Des valeurs doivent figurer dans l'algorithme
En définissant des limites morales garantissant la protection de la démocratie et de la vie privée, l'Europe joue un rôle pionnier, se réjouit La Repubblica :
«L'idée est de trouver une 'voie européenne' entre l'autoritarisme numérique chinois et la liberté totale du marché américain. Une approche culturelle sur laquelle Bruxelles planche depuis des années et qui se matérialisera dans l'un des passages clés des nouvelles règles : les algorithmes de notre continent devront être 'nourris' de données qui reflètent les valeurs européennes. ... Si, au contraire, un système d'intelligence artificielle s'avère avoir été alimenté avec des données qui recèlent préjugés, racisme ou discrimination, il devra être repris à zéro et éduqué avec de nouvelles données.»
La régulation doit aussi concerner le secteur privé
Politiken salue l'initiative de l'UE, mais appelle à la compléter :
«La régulation de l'IA telle que la conçoit la Commission européenne tente de tracer une troisième voie entre le 'capitalisme de surveillance' de l'Etat chinois et le laissez-faire américain. ... Elle devrait notamment mettre le holà au système de notation des citoyens par l'Etat pratiqué par la Chine et encadrer l'exploitation par la police de la surveillance biométrique de masse. C'est tout à fait réjouissant, mais il faut aller plus loin, notamment pour réguler le secteur privé, lui aussi basé sur des algorithmes souvent impénétrables.»
Mieux encadrer la surveillance d'Etat par l'IA
Der Standard estime que le projet de l'UE va globalement dans le bon sens, à une réserve près :
«L'intelligence artificielle n'est pas neutre. ... En effet, on connaît les informations de départ qui lui ont été fournies pour parvenir à tel ou tel résultat, et on connaît ce résultat. Mais personne ne sait au juste de quelle manière il a été atteint. C'est la porte ouverte à des erreurs difficilement traçables. Quand il s'agit notamment d'élucider d'éventuelles infractions juridiques, aucun doute ne doit subsister. Un aspect que la Commission n'a pas envisagé, puisqu'elle continue d'autoriser dans son projet le recours à l'IA dans le cadre de la surveillance par l'Etat. ... Elle a manqué une occasion de présenter l'UE sous les traits d'une entité tournée vers l'avenir, mais aussi soucieuse du respect des valeurs fondamentales.»
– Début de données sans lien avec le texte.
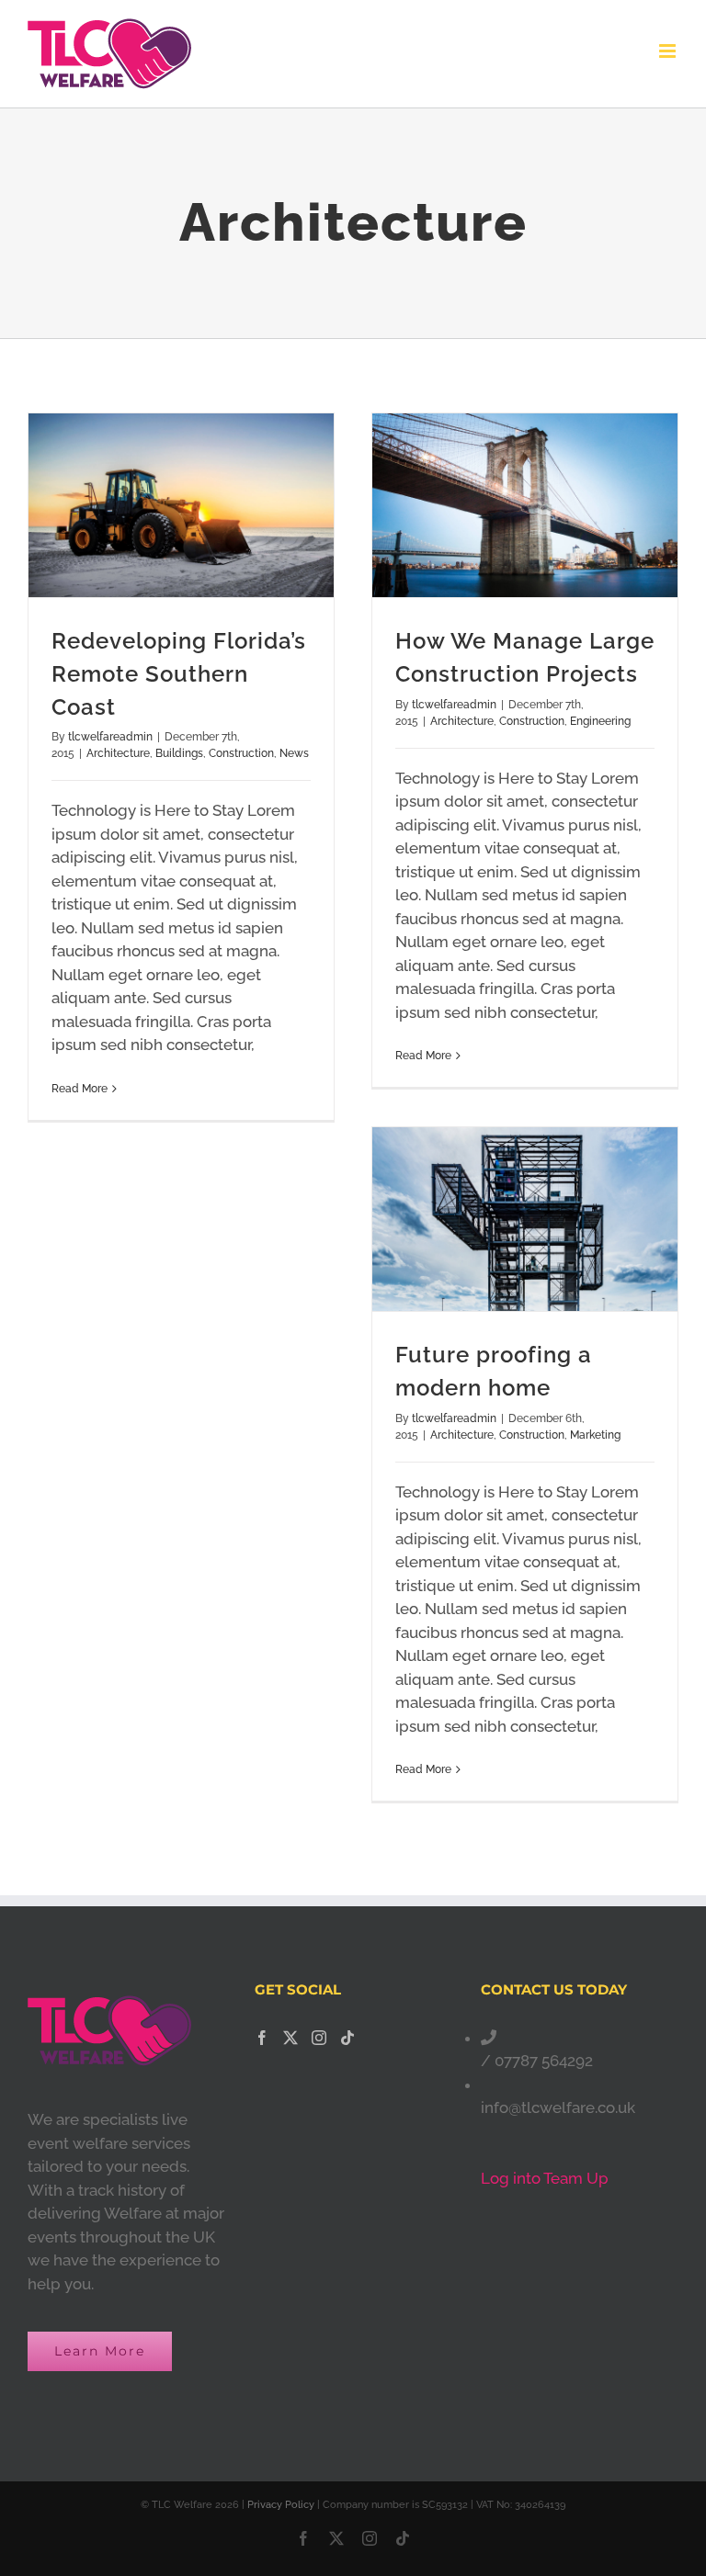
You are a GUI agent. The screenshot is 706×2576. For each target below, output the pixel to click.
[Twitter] (290, 2037)
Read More (79, 1088)
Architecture (118, 753)
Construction (241, 753)
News (294, 753)
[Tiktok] (347, 2037)
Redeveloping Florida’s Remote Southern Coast (178, 674)
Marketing (595, 1435)
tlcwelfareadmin (110, 736)
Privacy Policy (280, 2505)
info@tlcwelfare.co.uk (558, 2107)
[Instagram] (319, 2037)
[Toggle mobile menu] (668, 51)
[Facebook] (262, 2037)
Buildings (179, 753)
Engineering (600, 721)
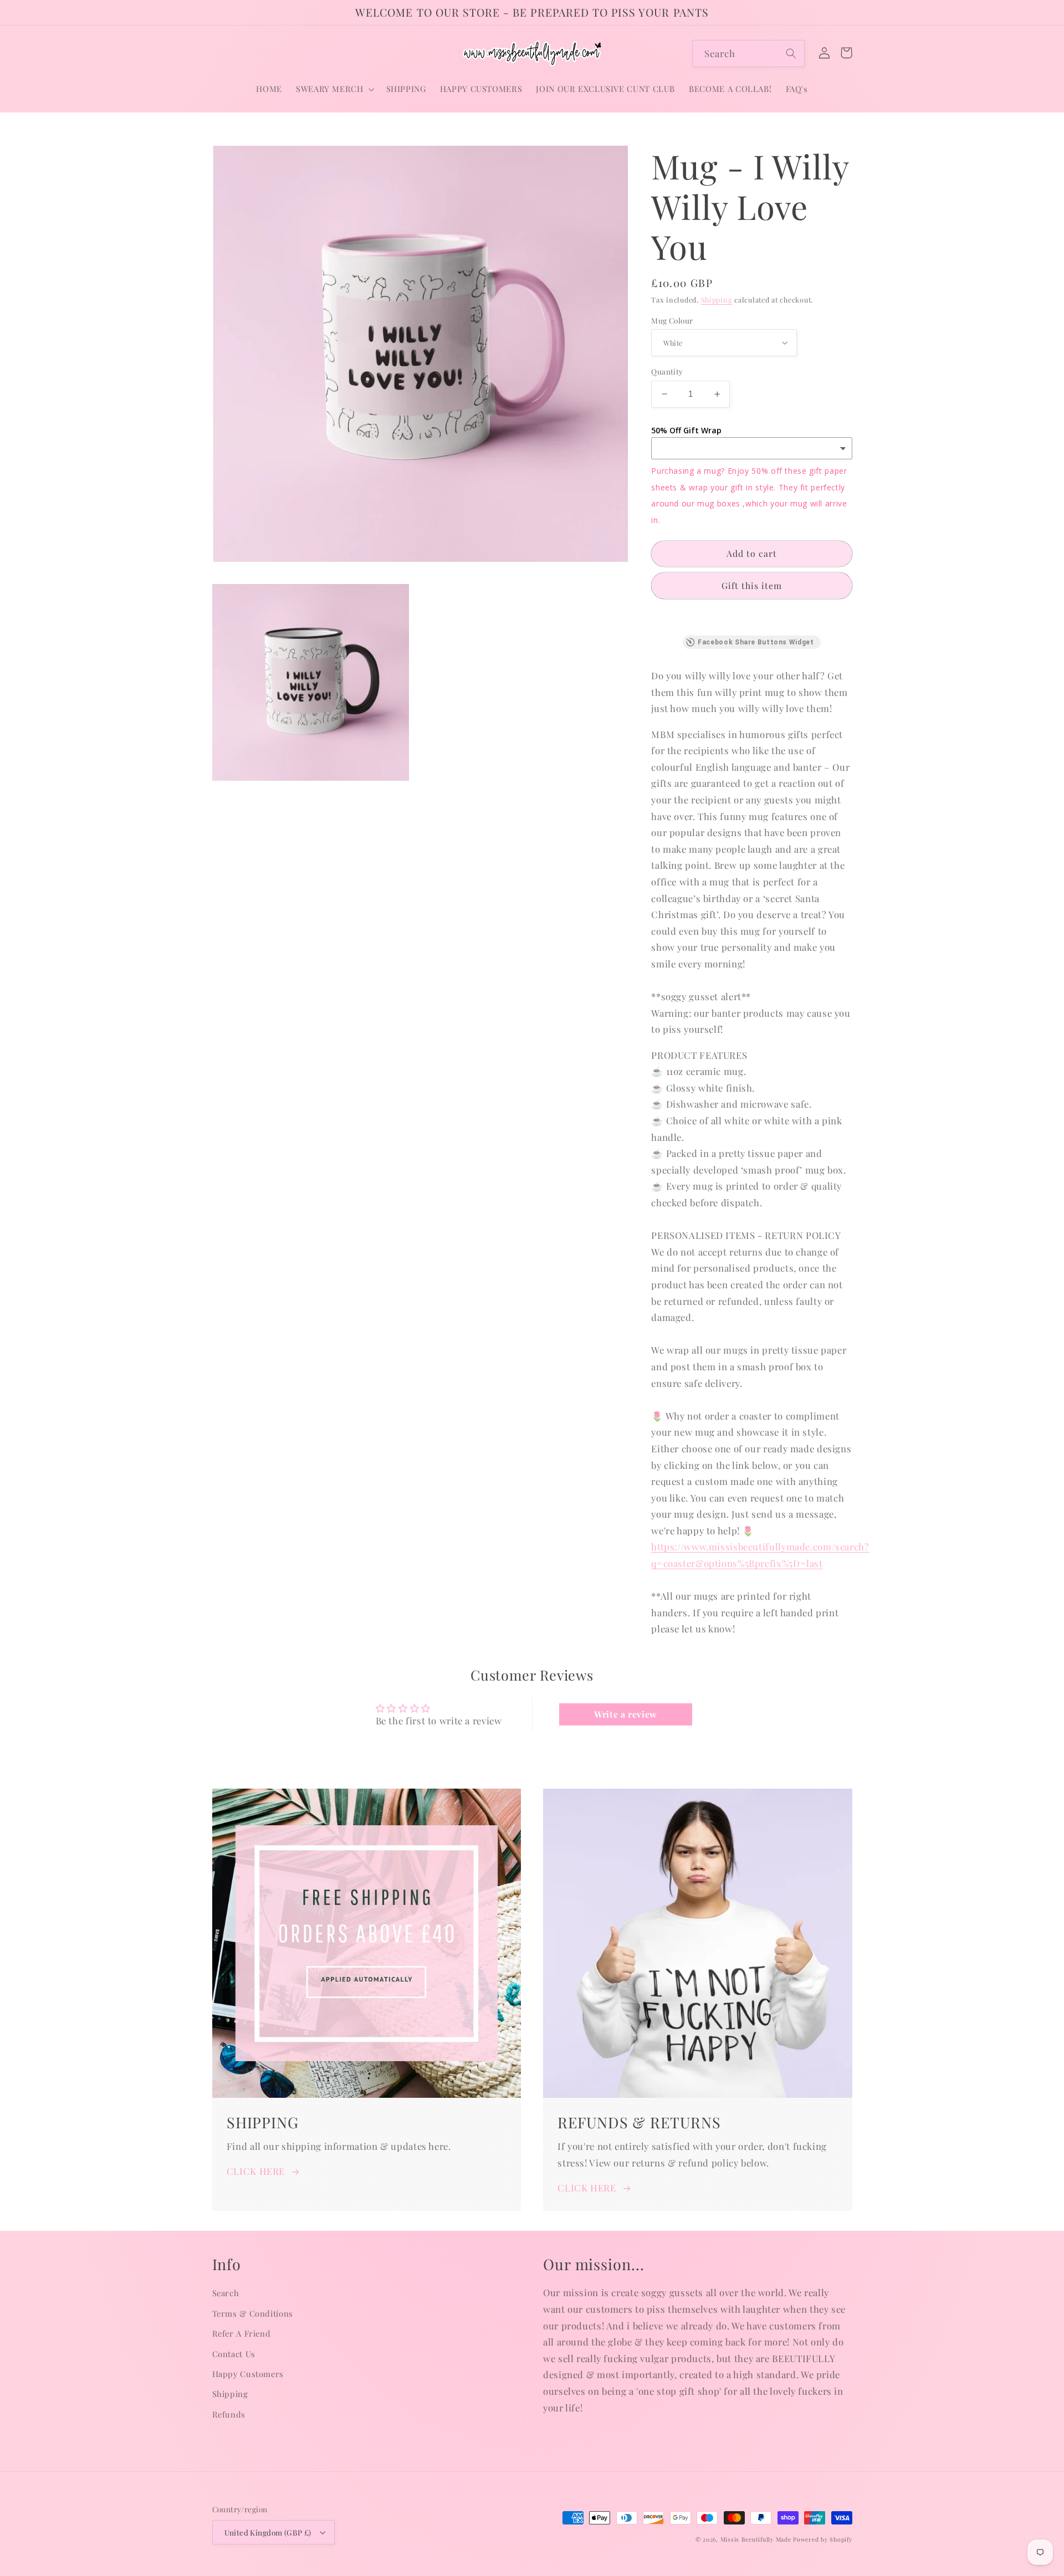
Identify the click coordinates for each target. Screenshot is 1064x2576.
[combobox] (748, 53)
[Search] (791, 53)
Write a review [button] (625, 1714)
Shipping (717, 299)
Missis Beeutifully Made (755, 2539)
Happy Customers (248, 2373)
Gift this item (752, 585)
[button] (334, 89)
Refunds (228, 2414)
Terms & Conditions (252, 2313)
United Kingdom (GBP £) (267, 2532)
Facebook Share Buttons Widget (756, 642)
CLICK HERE (256, 2171)
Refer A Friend (241, 2333)
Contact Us (233, 2353)
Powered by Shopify (822, 2539)
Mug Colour (672, 320)
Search (225, 2292)
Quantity (667, 371)
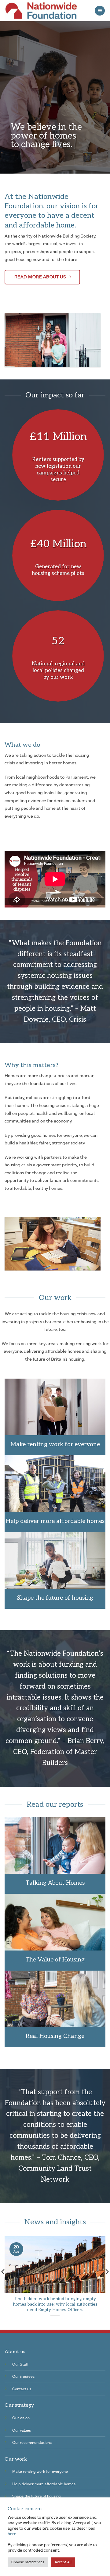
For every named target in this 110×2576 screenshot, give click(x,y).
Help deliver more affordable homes (55, 1521)
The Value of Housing (55, 1959)
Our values (21, 2430)
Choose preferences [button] (27, 2562)
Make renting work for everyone (55, 1444)
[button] (100, 11)
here (12, 2533)
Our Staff (20, 2364)
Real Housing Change (55, 2036)
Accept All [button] (63, 2562)
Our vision (21, 2418)
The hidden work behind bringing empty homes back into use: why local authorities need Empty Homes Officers (55, 2304)
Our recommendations (32, 2442)
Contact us (21, 2389)
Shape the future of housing (55, 1598)
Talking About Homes (55, 1883)
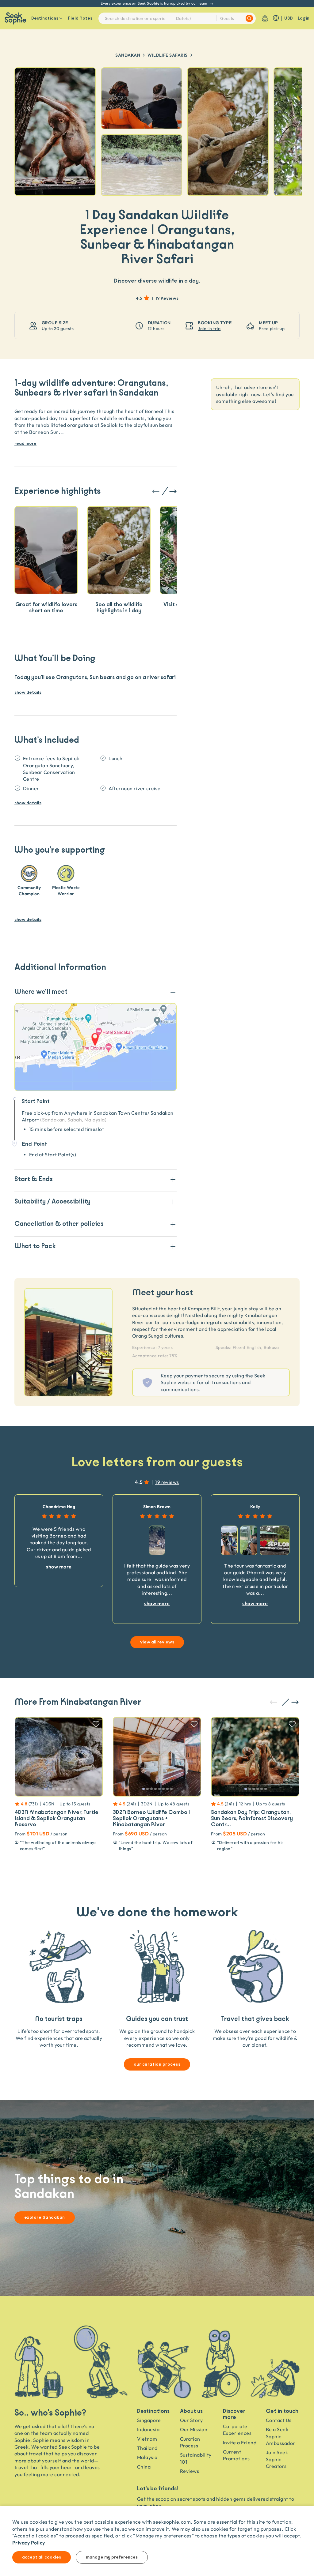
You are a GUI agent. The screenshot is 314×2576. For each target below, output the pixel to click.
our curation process (157, 2064)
L'aiguillage se fait ailleurs
Si elle veut réussir, l'UE doit hisser son jeu au niveau mondial, juge Süddeutsche Zeitung :
«Car c'est entre les superpuissances de l'IA que sont Etats-Unis et Chine que se jouera la partie. ... L'UE devrait avoir formulé ses règles de manière suffisamment anticipative et compréhensible pour donner aux Etats-Unis, au moins, l'envie de les suivre. Une véritable aubaine sous le gouvernement Biden, qui s'intéresse de nouveau à l'Europe. Pour baliser la face cachée de l'avenir, il ne lui sera pas inutile de réfréner quelque peu le pouvoir de lobby des géants de l’IA dans son pays (Facebook, Google et Microsoft).»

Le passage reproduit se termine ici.